● Exercise directions:
Only a number is expected: how many lines in the entries that follow contain the word "resolution"?

___ Data extracts

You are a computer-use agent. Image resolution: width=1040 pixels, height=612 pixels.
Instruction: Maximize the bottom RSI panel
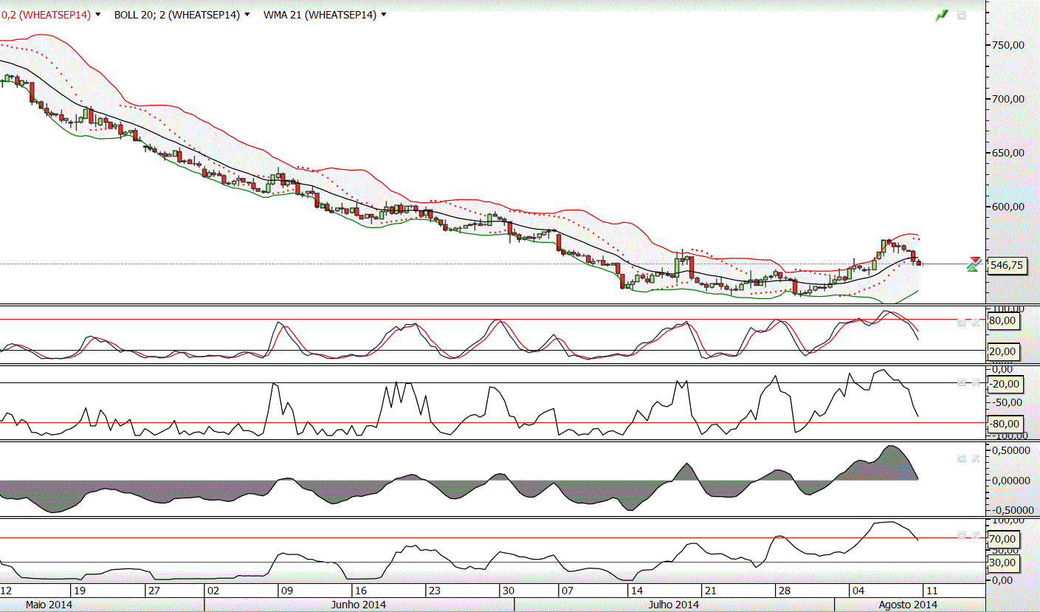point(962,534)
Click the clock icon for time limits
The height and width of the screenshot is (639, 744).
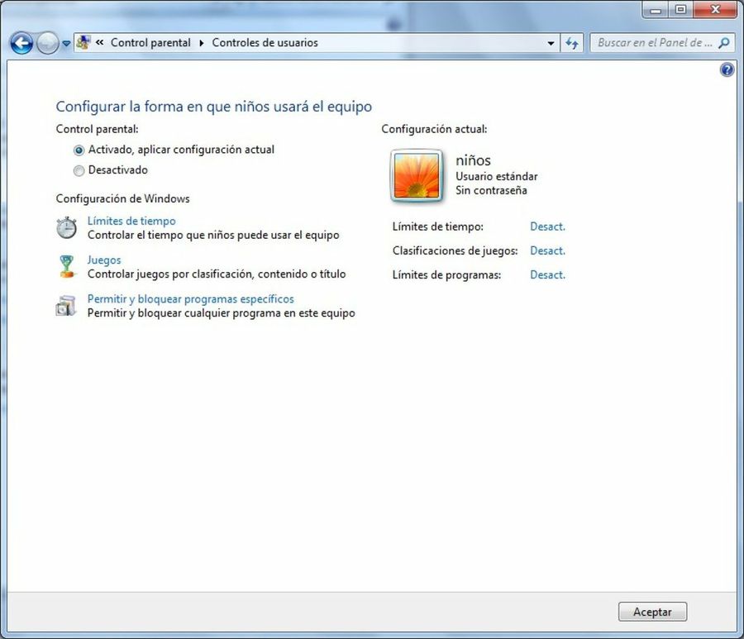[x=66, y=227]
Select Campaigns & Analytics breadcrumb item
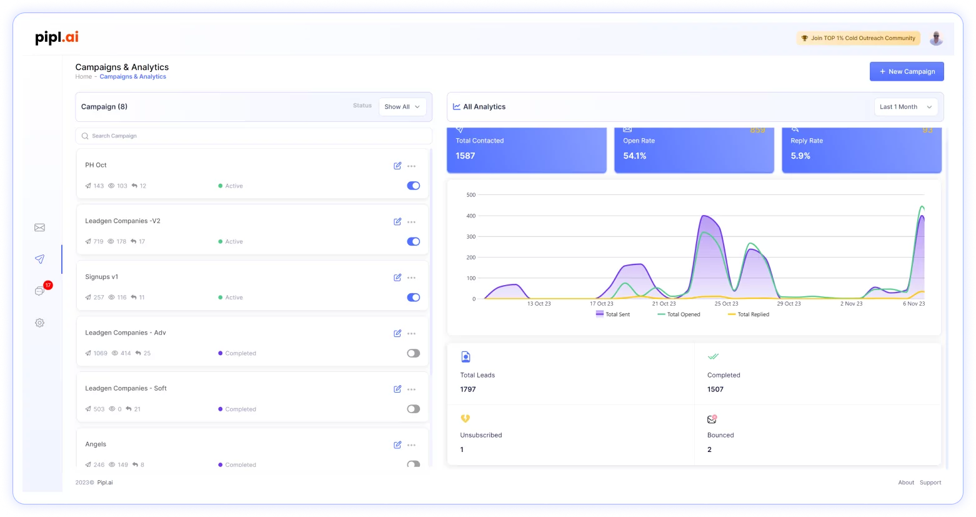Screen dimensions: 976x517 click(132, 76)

______
___ Data extracts

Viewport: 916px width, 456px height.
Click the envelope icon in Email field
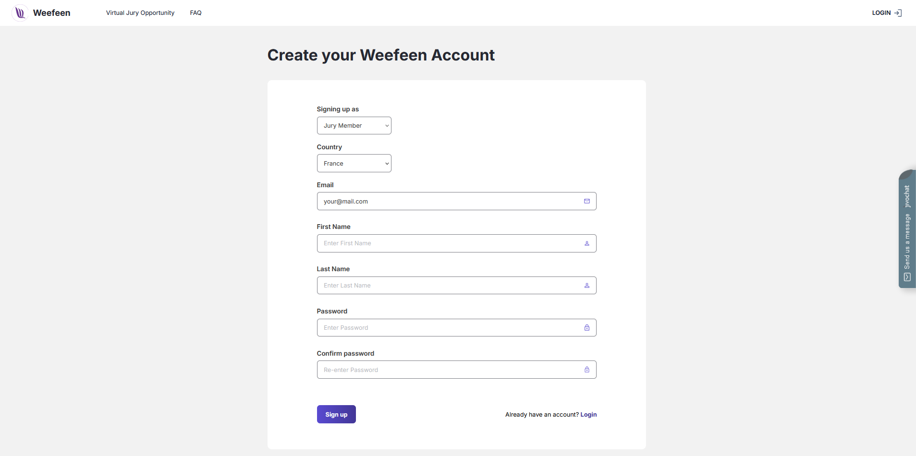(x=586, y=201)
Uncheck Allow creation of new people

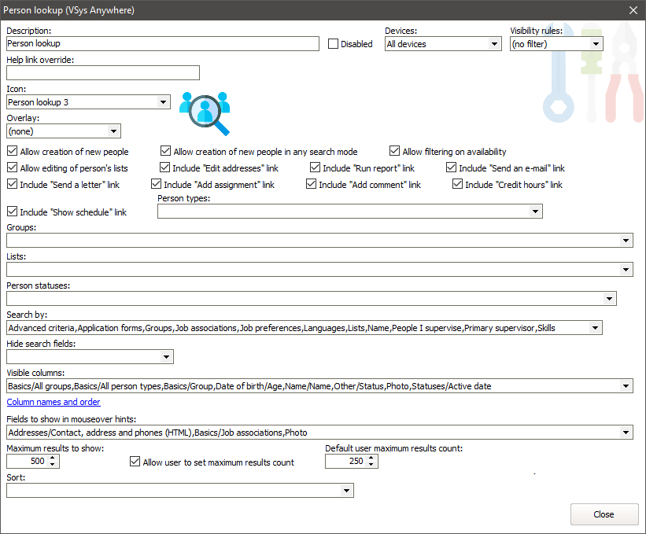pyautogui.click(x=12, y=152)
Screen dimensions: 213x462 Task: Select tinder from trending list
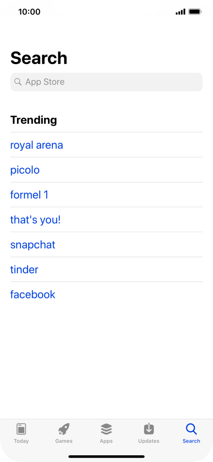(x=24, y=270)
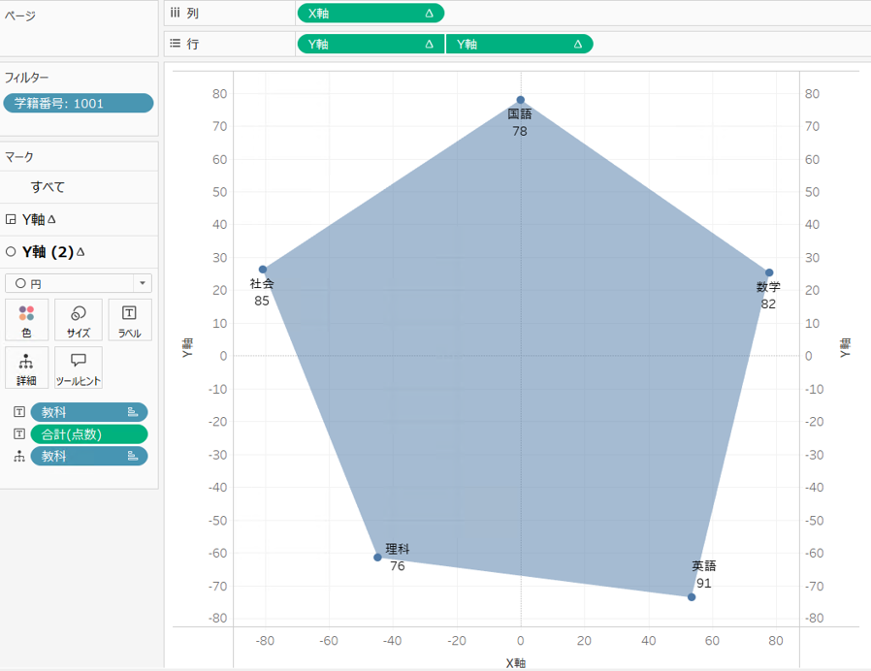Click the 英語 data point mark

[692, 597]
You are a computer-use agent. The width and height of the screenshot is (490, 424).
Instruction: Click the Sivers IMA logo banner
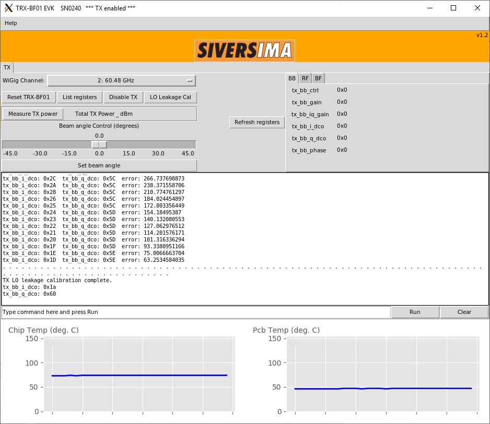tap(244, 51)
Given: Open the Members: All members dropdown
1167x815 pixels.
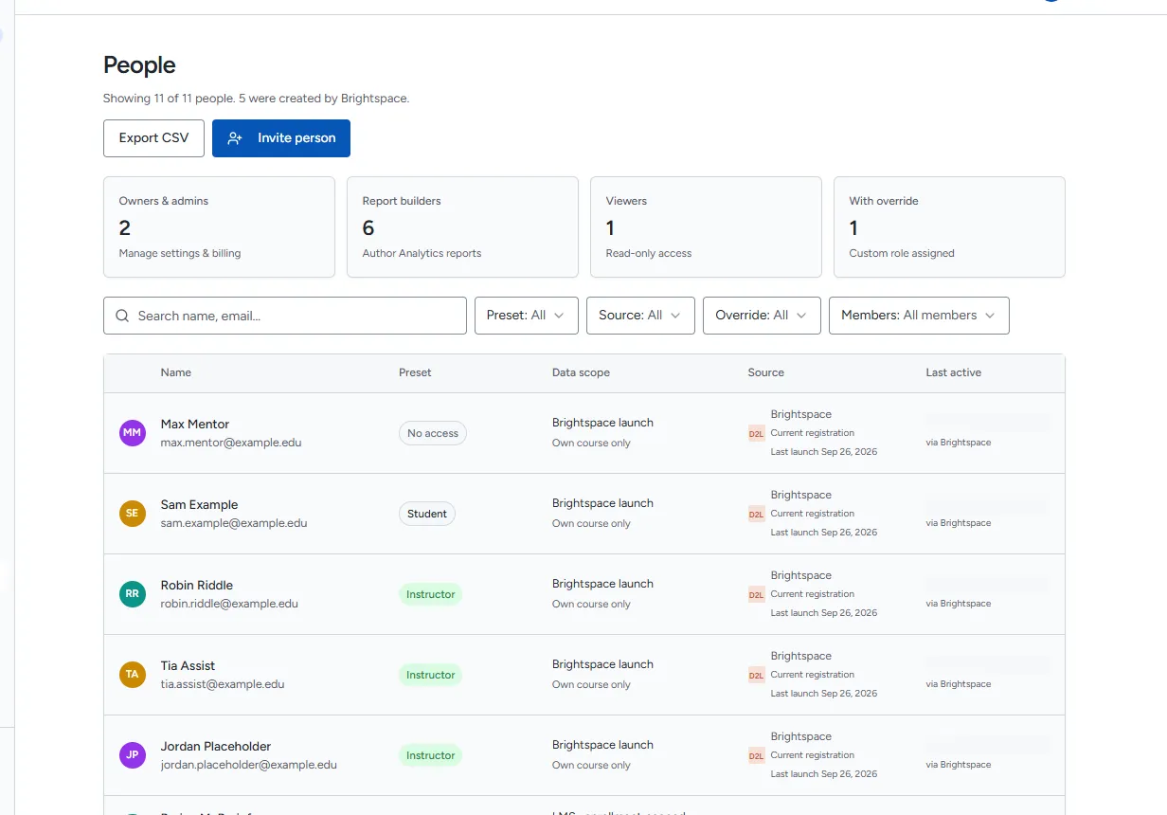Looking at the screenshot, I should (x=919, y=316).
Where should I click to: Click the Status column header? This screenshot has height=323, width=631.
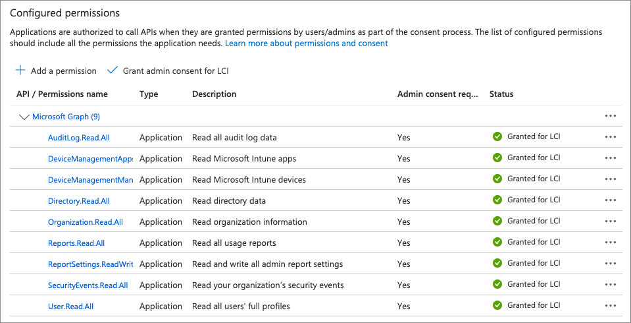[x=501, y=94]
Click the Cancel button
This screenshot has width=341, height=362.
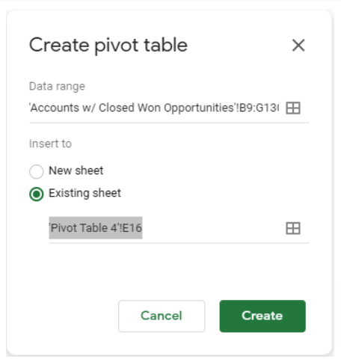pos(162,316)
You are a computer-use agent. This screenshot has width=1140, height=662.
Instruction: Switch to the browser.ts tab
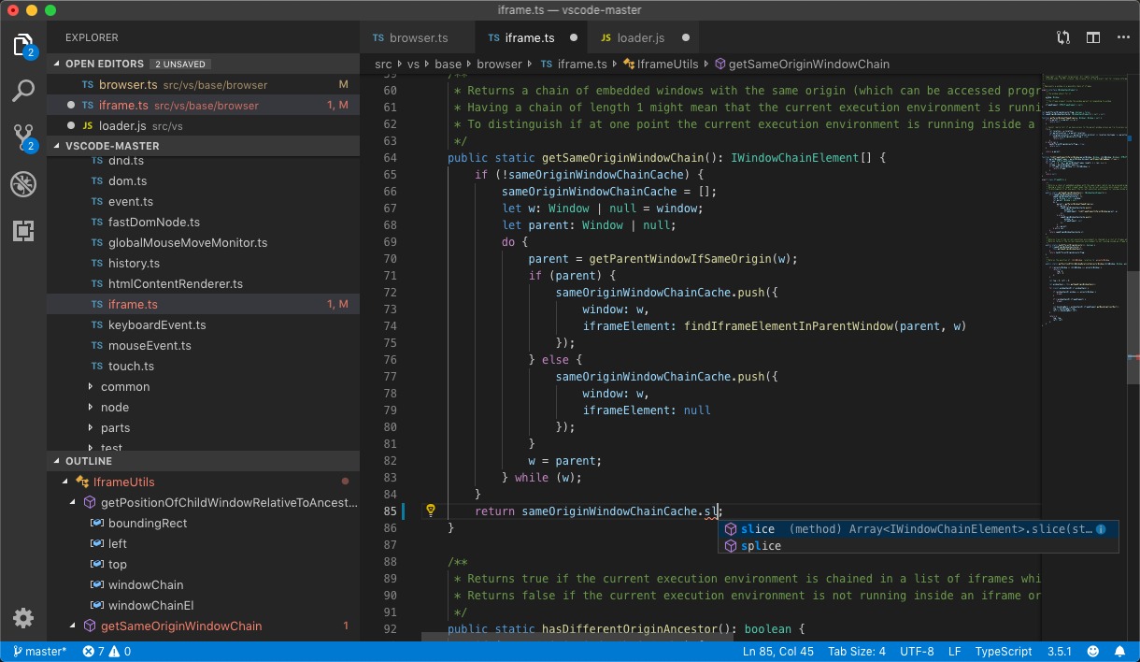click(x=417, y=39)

______
___ Data extracts

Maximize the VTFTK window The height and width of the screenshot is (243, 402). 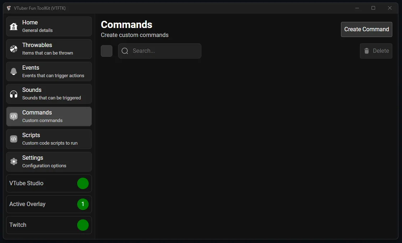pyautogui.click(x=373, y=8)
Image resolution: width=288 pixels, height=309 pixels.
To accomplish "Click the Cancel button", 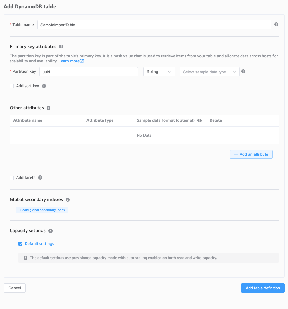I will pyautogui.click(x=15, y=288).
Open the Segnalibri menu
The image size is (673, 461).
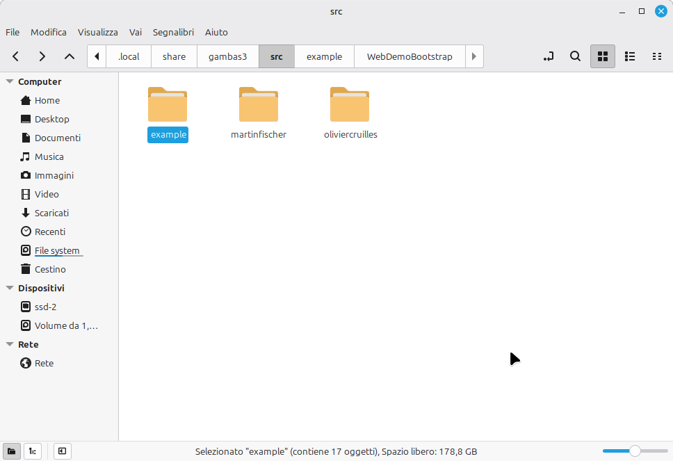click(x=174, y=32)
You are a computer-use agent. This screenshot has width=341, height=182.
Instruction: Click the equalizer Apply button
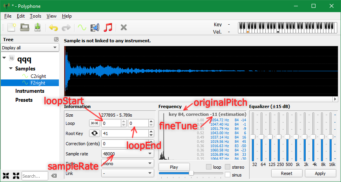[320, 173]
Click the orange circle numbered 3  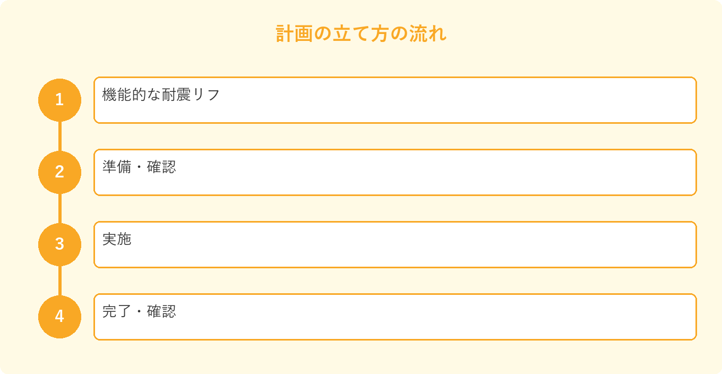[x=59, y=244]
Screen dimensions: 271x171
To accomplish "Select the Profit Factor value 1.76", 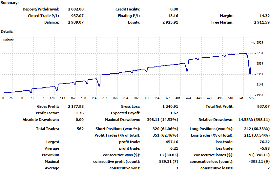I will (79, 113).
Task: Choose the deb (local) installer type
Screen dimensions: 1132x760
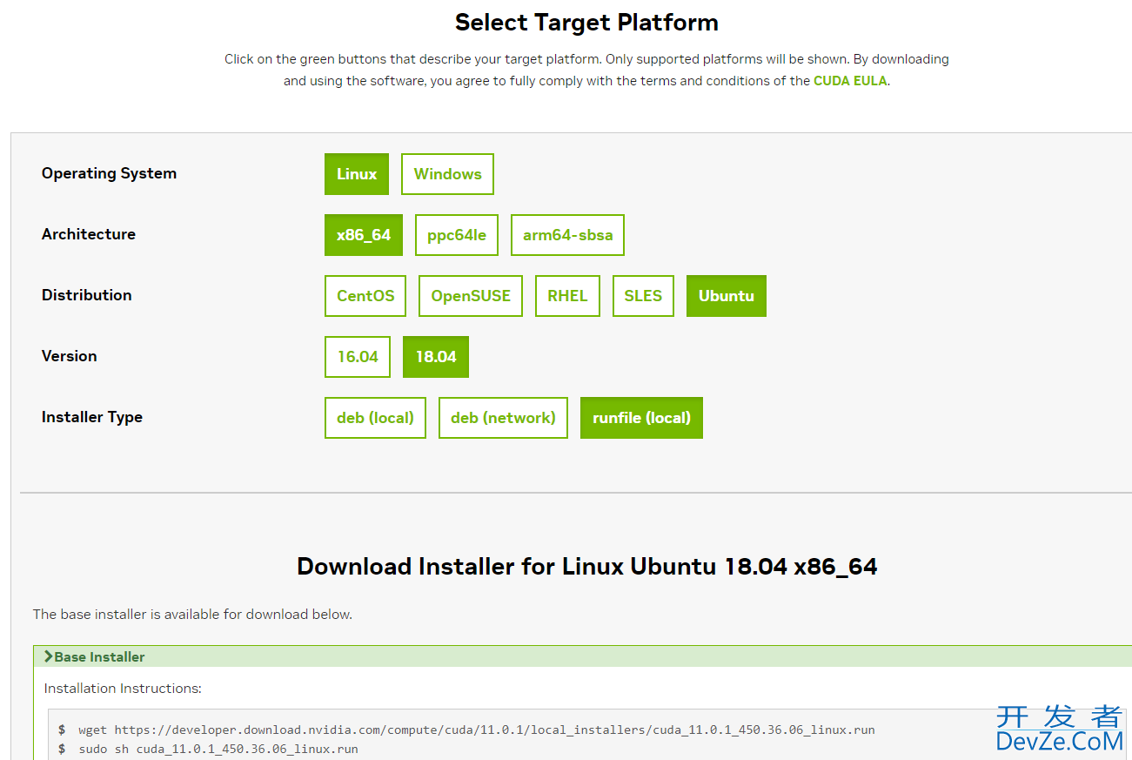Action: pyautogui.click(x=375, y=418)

______

● Result of the exercise:
2